RECORDS PROVIDED:
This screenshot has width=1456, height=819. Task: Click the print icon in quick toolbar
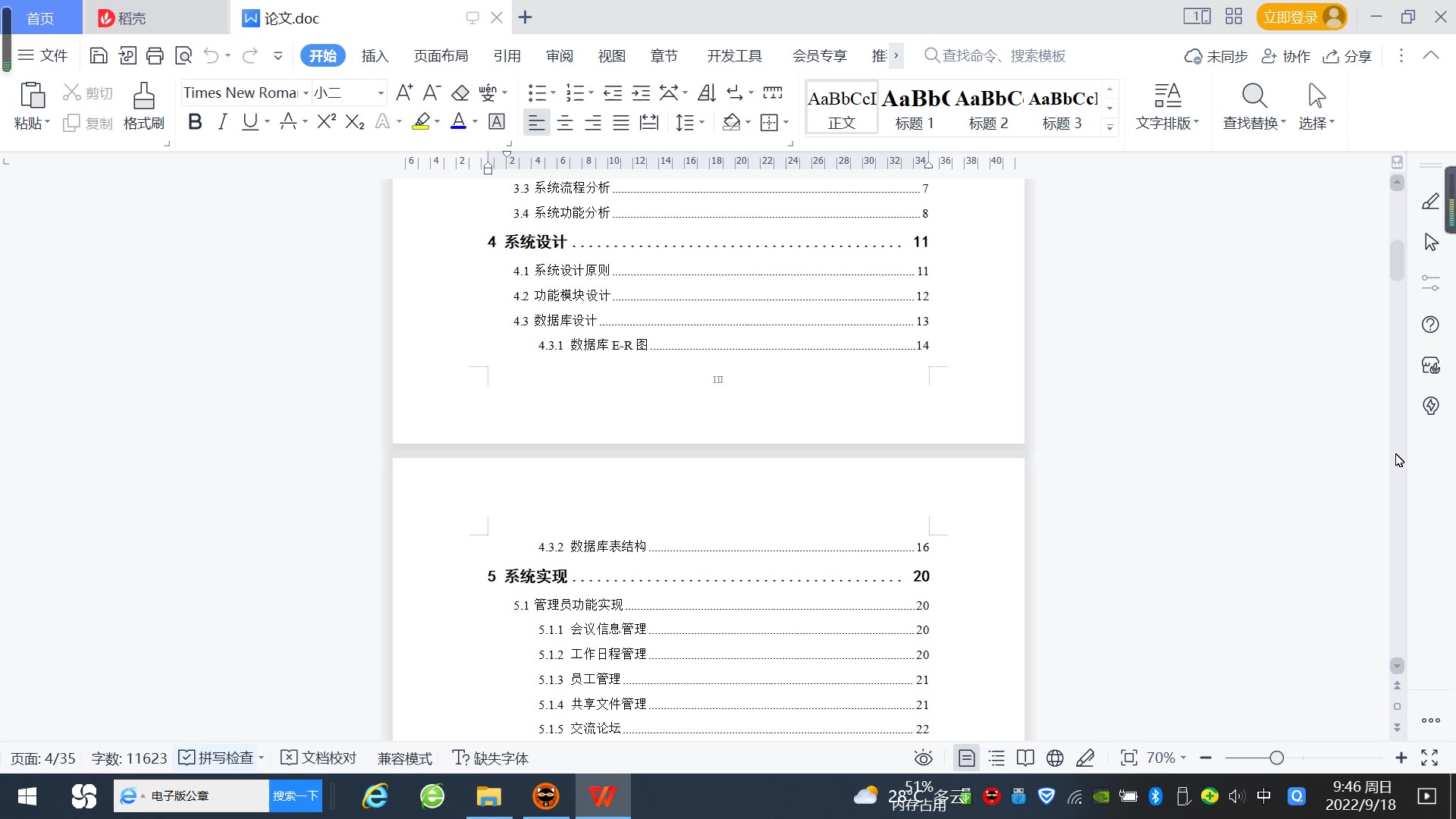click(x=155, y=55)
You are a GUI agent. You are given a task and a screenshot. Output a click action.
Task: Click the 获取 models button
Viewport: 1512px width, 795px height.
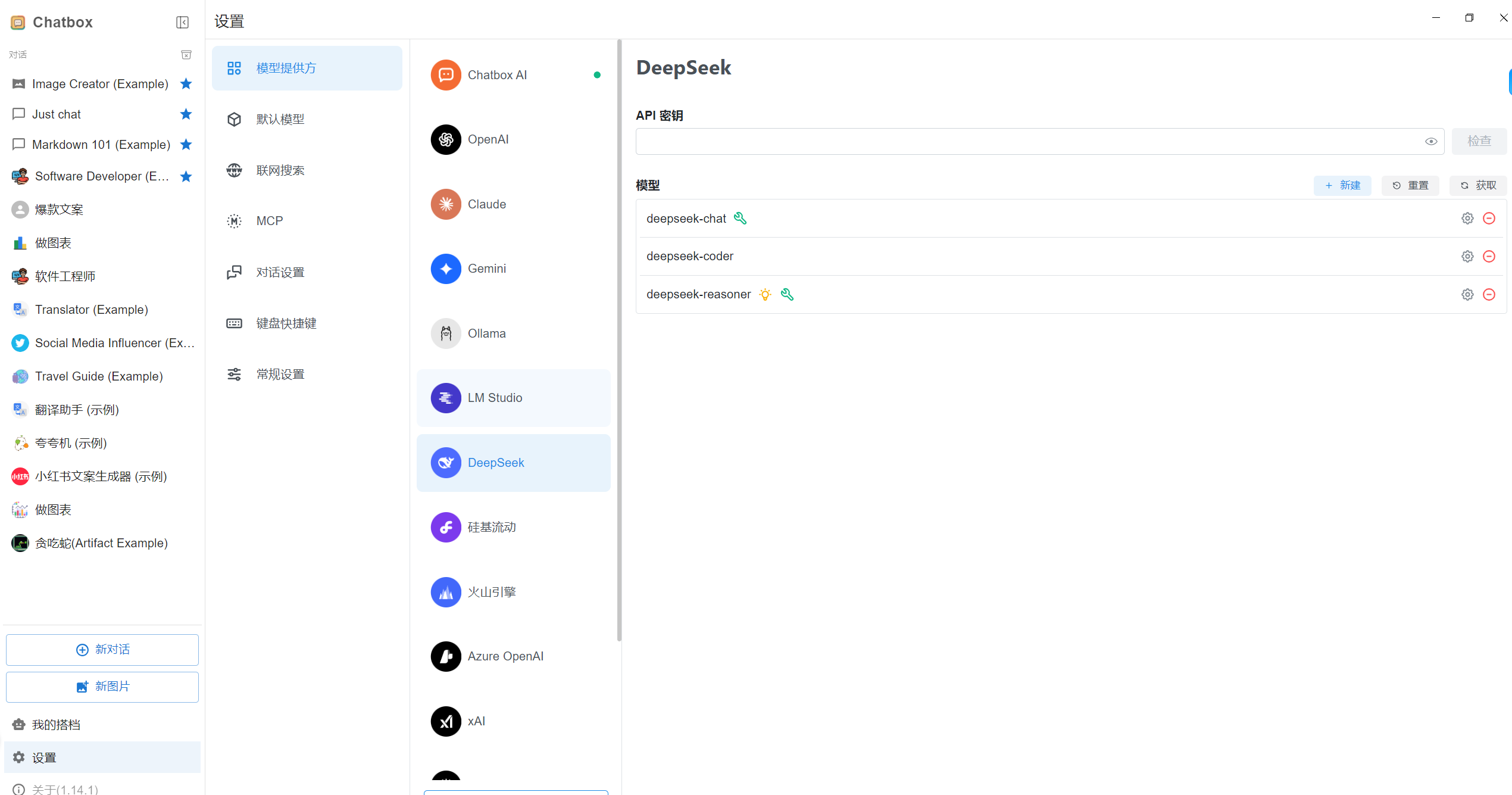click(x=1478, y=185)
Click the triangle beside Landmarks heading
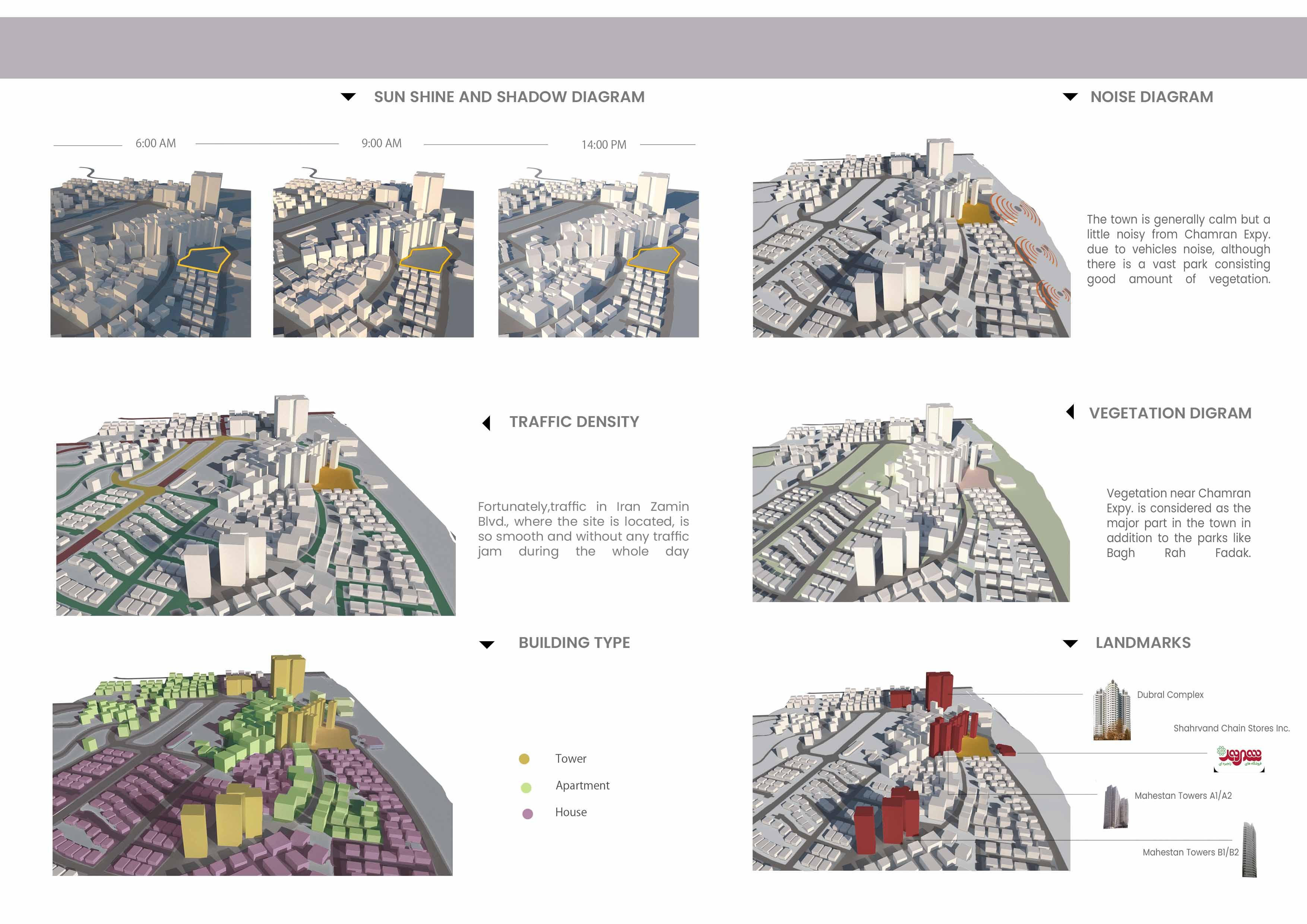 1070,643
...
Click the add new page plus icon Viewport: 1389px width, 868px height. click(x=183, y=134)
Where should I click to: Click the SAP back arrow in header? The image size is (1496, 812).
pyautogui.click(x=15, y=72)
---
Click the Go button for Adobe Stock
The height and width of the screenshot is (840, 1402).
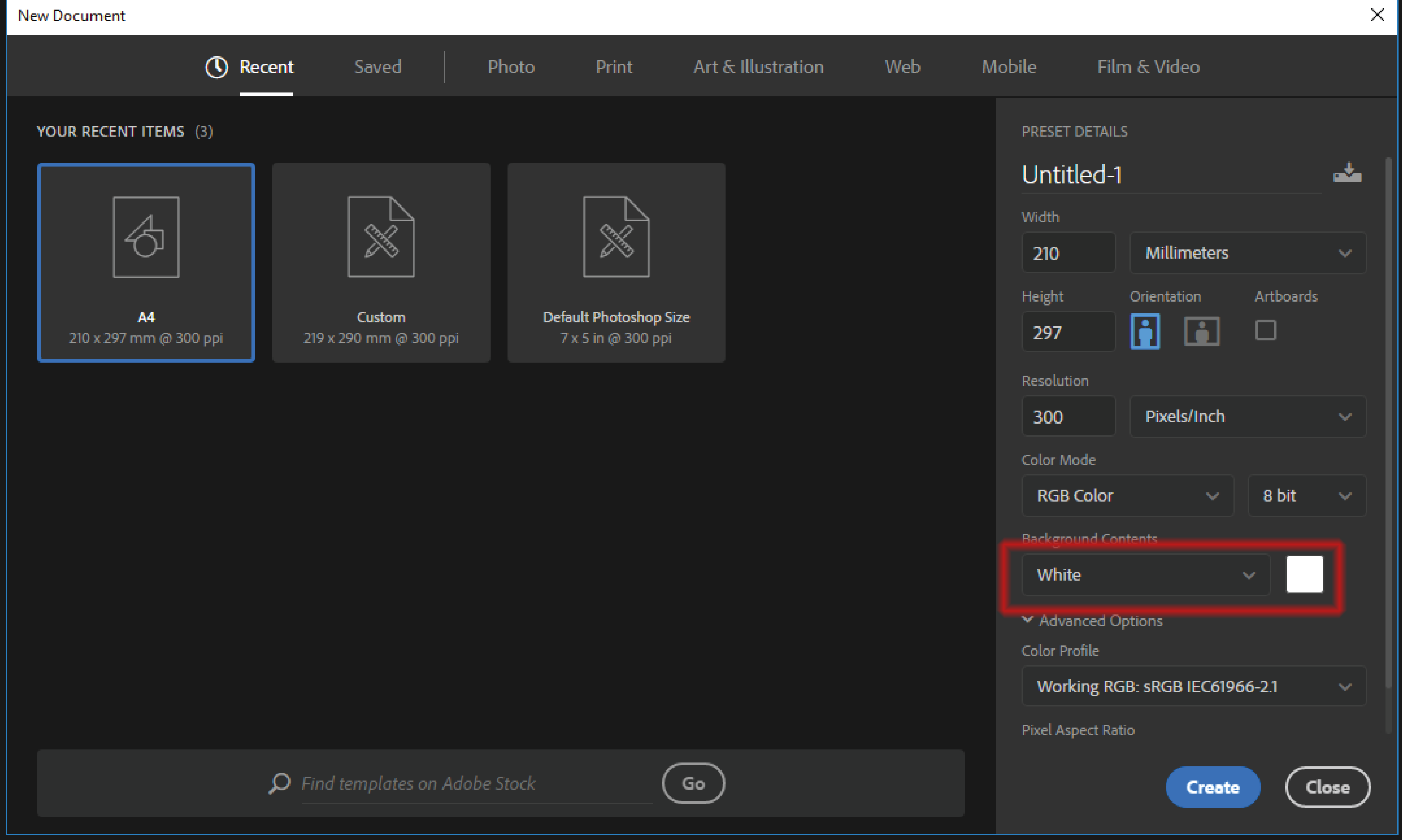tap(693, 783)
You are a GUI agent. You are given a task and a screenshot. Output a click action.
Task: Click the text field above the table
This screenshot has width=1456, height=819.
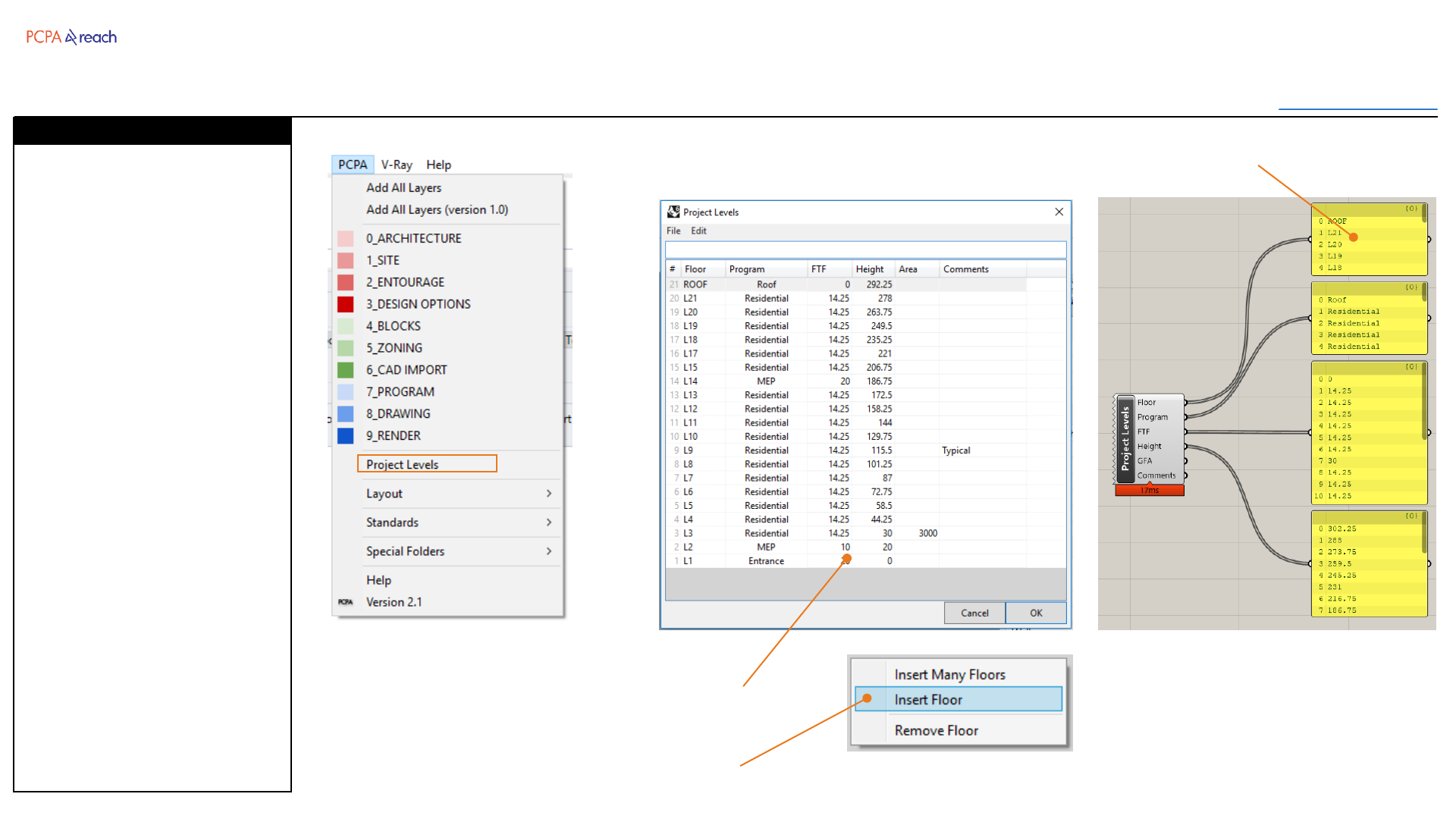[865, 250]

WORK REQUEST:
Look through the listing and return each line containing the word "button".

RESPONSE AREA:
Task: Click the 获取 models button
Click the Go button for Adobe Stock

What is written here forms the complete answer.